Proper surveillance and monitoring at regular intervals for damage symptoms during flusing, flowering and fruiting period of cashew as well as on importatn host plants present in the surroundings of cashew plantations are required so as to initiate the management measures.

Chemical control methods

  • First round of insecticidal spray need to be given, whenever the incidence occurs at 5 – 10 % damage.
  • Second spray may be repeated within 3 – 4 weeks and thrid spray can be given as and when required.
  • If panicle damage is severe (beyond 50 %) further sprays can not help in increasing yield.
  • Chemicals that can be sprayed in rotation are: lambda cyhalothrin (0.6 ml/lit), thiametoxam (0.2 g/lit) and acetamiprid (0.5 g/lit).

Host plant resistance

  • All the released varieties are susceptible for TMB attack and there is no completely tolerant cashew type against TMB infestation.
  • Under low to moderate pest incidence, variety ‘Bhaskara’ escapes TMB damage because of its mid season flowering nature.

Biological means


  • Though the eggs of Helopeltis spp. are laid deep and concealed, they are often attacked by a range of parasitoids including  Telenomus cuspis (Platygasteridae), Erythmeles helopeltidis (Mymaridae), Chaetostricha sp. (Trichogrammatidae), Ufens sp. (Trichogrammatidae) and Gonatocerus sp. (Mymaridae).
  • Among which, T. cuspis is the major parasitoid which could cause even up to 50 % egg parasitism in TMB during certain months.
  • Nymphal parasitoid of genus Leiophron (Hymenoptera: Braconidae) and a parasitic mite namely, Leptus sp. (Erythraeidae) also kills TMB adults, but occurs at very low intensity.
  • Mass rearing of any of the parasitoid could not be successful in laboratory since they are host specific, hence they can not be exploited for TMB control at present.

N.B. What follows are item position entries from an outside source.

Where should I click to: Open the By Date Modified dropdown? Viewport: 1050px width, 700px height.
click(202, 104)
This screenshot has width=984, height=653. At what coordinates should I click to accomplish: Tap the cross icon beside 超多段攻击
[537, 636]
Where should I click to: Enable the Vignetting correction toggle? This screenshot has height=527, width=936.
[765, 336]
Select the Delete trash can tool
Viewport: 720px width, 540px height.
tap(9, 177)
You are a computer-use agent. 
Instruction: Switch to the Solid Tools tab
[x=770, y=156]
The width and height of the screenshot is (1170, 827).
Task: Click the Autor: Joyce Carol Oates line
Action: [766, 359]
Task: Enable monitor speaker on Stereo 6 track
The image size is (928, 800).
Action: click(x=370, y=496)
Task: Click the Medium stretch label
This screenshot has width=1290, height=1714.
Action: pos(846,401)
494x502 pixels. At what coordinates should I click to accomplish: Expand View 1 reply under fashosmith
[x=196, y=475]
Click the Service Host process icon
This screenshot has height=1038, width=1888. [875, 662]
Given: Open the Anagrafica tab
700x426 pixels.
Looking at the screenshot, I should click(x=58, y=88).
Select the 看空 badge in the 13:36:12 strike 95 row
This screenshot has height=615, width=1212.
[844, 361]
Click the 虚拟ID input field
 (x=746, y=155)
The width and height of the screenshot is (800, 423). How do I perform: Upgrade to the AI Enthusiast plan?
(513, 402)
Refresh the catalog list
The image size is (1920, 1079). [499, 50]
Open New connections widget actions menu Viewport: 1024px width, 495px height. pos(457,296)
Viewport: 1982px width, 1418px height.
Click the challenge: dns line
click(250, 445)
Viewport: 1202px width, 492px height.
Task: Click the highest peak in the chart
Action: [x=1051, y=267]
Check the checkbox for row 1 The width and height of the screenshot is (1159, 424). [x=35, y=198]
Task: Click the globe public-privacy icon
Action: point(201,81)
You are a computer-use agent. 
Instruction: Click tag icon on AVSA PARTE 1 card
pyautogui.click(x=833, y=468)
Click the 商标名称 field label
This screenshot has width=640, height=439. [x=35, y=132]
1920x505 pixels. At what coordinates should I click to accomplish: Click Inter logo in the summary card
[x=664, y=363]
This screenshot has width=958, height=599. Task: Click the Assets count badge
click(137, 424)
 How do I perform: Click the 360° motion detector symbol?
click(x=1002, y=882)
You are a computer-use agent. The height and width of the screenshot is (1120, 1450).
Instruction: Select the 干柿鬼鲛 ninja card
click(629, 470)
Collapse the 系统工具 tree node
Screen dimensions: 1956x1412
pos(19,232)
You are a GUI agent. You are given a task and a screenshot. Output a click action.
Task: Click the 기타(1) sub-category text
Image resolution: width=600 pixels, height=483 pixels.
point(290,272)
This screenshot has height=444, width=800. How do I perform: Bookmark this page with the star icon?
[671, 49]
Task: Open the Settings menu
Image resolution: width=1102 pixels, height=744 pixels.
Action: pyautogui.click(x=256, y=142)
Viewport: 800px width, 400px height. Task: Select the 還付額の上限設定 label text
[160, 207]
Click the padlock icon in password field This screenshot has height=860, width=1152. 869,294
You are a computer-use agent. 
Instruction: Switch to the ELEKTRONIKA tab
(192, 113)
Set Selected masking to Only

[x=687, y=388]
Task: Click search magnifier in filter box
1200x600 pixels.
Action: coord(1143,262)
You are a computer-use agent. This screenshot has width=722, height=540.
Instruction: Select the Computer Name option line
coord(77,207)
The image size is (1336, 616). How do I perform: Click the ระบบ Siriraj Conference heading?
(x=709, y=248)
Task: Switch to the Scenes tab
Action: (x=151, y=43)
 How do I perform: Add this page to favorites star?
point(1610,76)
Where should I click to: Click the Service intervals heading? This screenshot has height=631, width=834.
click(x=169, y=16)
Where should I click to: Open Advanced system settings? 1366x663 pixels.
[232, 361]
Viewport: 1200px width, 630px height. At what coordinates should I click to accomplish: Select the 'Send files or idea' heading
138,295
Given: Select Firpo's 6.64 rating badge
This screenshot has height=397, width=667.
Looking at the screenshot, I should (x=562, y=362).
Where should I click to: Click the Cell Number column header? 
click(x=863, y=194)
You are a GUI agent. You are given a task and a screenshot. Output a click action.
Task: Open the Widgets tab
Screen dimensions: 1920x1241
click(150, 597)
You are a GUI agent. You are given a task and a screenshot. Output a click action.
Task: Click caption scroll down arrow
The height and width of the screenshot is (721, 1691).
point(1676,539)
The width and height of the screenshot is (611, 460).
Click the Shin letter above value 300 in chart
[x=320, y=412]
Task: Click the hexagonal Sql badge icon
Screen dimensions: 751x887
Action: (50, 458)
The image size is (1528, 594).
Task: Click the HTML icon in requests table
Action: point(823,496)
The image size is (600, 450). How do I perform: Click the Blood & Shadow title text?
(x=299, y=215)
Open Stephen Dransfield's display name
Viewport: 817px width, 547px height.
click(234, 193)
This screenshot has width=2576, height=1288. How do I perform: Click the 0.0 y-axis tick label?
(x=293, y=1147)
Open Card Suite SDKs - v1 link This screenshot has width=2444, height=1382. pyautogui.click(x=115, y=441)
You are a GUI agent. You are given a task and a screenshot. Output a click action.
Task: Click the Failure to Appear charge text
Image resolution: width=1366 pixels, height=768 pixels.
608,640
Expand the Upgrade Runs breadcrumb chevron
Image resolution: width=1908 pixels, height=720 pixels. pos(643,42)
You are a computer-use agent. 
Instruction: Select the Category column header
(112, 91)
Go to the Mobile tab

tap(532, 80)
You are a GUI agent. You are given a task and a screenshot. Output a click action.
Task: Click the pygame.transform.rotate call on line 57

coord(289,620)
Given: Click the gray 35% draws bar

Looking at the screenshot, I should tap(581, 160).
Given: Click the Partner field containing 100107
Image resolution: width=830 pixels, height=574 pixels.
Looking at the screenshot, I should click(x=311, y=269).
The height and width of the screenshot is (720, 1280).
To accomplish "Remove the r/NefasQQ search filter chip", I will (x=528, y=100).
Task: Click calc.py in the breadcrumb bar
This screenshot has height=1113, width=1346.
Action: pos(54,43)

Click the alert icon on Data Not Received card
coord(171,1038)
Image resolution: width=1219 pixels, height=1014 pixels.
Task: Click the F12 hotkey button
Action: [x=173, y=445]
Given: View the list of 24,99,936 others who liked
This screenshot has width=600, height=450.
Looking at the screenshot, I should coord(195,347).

                                                                                                                           Telenomus cuspis parasitizing TMB eggs


  • On the other hand, the predatory fauna include a wide number of spiders, reduviid bugs, ants, praying mantids, mantispid flies, robber flies, pentatomid bugs etc that exist in field especially under unsprayed condition can predate on several insect pests.
  • The aggressive predators namely, red ants (Oecophylla smaragdina) actively predate on TMB and other pests of cashew, thus providing service to farmers in reducing the pest attack. Those trees having ant nests must be spared of insecticidal sprays so as to conserve them.

                                                                                                                                  Telenomus sp. predating on TMB


  • Specific strain of the entomopathogenic fungus, Beauveria bassiana (IIHR strain) is found effective to little extent against TMB during certain months.

Behavioural means

  • Presence of sex pheromone activity in female TMB is confirmed in studies conducted at DCR, wherein virgin TMB and mated female tend to attract males.
  • The research is underway to identify the chemical nature of pheromone and to investigate the possiblity of synthesizing it so as to use under field conditions.